Los años pasaron ocultos en sus zapatos,
Aprendieron a reír y a gritar a carcajadas, aprendieron que el dolor vivía en los estómagos de la gente y Tamara pasaba horas enteras cantándole a sus barrigas hasta que hipnotizadas caían en un sueño cansado del que despertaban sin pelo.
Juntas, como un delicado binomio de substancias, se limpiaban su calvicie con un paño impregnado de rosas mientras desfilaban sus cristalinas cabezas por toda la casa.
Una noche, el dolor las sorprendió mientras leían el cuento que le había escrito su padre años antes de morir, donde un hada se posaba sobre la nariz de un elefante, la cual se tornaba naranja al contacto divino de los diminutos pies del hada… una contorsión sublime y el elefante nunca mas volvió a estornudar. Ese dolor palpitaba con la fuerza de aquel elefante recostado sobre sus estómagos desarmados, mientras Tamara lograba somnolientamente, abrazar a Sara antes de caer inmersas en la oscuridad de la inconciencia.
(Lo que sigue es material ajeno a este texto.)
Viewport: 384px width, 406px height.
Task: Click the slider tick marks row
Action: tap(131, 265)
Despertaron sobre una cama de tendidos blancos en una habitación de paredes no menos blancas que las baldosas del suelo, estaban menos calvas que antes, pero más agotadas que siempre. Tamara encontró una línea de gasas adheridas sobre su cuerpo, muy parecida a la Sara pero un poco mas grande por su estatura, con cuidado las fue destapando y halló sobre su piel una herida que bajaba desde su pecho hasta un poco mas debajo de su ombligo. Ambas tenían la misma herida en igual localización y suturado con similar mesura, sentían un cansancio adolorido y mutuo que las mantuvo adormecidas en la mañana. Justo antes de entrar la noche, Tamara abrazó a su Sara y le susurró en su pequeña oreja:
-Todo va a estar bien princesa, vas a ver que todo va a estar muy bien-.
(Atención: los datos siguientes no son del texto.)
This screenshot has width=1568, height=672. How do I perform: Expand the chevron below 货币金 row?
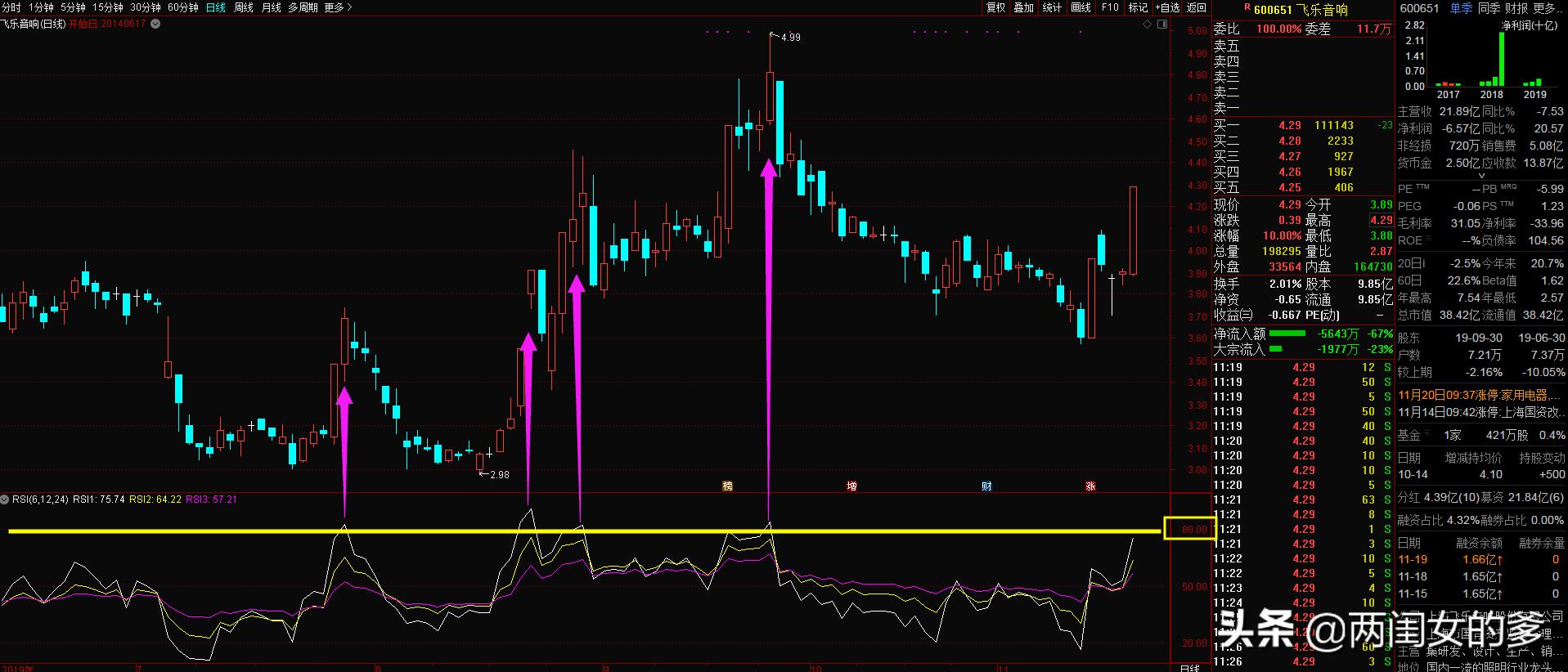coord(1480,176)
Esa mañana, despertar fue la tarea más difícil del día, y al lograrlo, una araña de máquinas y cables envolvían sus cuerpos, un tubo, sus gargantas y mil preguntas, sus cabezas. Gabriela, su madre, esa tarde les llevó un ramo de rosas amarillas a cada una de ellas y justo antes de entrar a la habitación, se secó las lágrimas con un pañuelo y guardó en su bolsillo derecho el hilo con el que había remendado la barriga de la muñeca de su hija y el pedacito de cable que le había sobrado de pinchar los brazos de Sara de igual manera como estaban los de su pequeña.
Tamara no pudo ver a Sara, y de las rosas, solo logró imaginar su olor; el techo era tan blanco que le producía cierta tranquilidad y una extraña serenidad que quiso compartirlo con Sara mentalmente,
–Todo va a estar bien pequeña princesa, vas a ver que todo va a estar muy bien-. Y juntas cayeron arrulladas en un largo sueño.
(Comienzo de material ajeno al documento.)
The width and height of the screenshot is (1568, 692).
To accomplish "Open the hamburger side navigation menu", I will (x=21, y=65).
El tiempo se había quitado los zapatos.
Con los parpados todavía cerrados, Tamara escuchó la voz de grillo inconfundible de su amiga, y al abrirlos, estaba Sara al otro lado de la ventana de cortinas blancas defilando su enorme corona de princesa mientras cantaba desorbitadamente sobre la trompa de un elefante; una sonrisilla de complicidad le arrebató el pálido rostro a Tamara, se levantó perezosamente de la cama, desperezó sus pequeñas alas y se dirigió volando hacia su muñeca de trapo, colocó sus piecitos sobre la nariz del elefante y en una explosión de color naranja dulce, le dijo dulcemente a Sara:
-Te dije que todo iba a estar bien mi pequeña princesa de trapo-.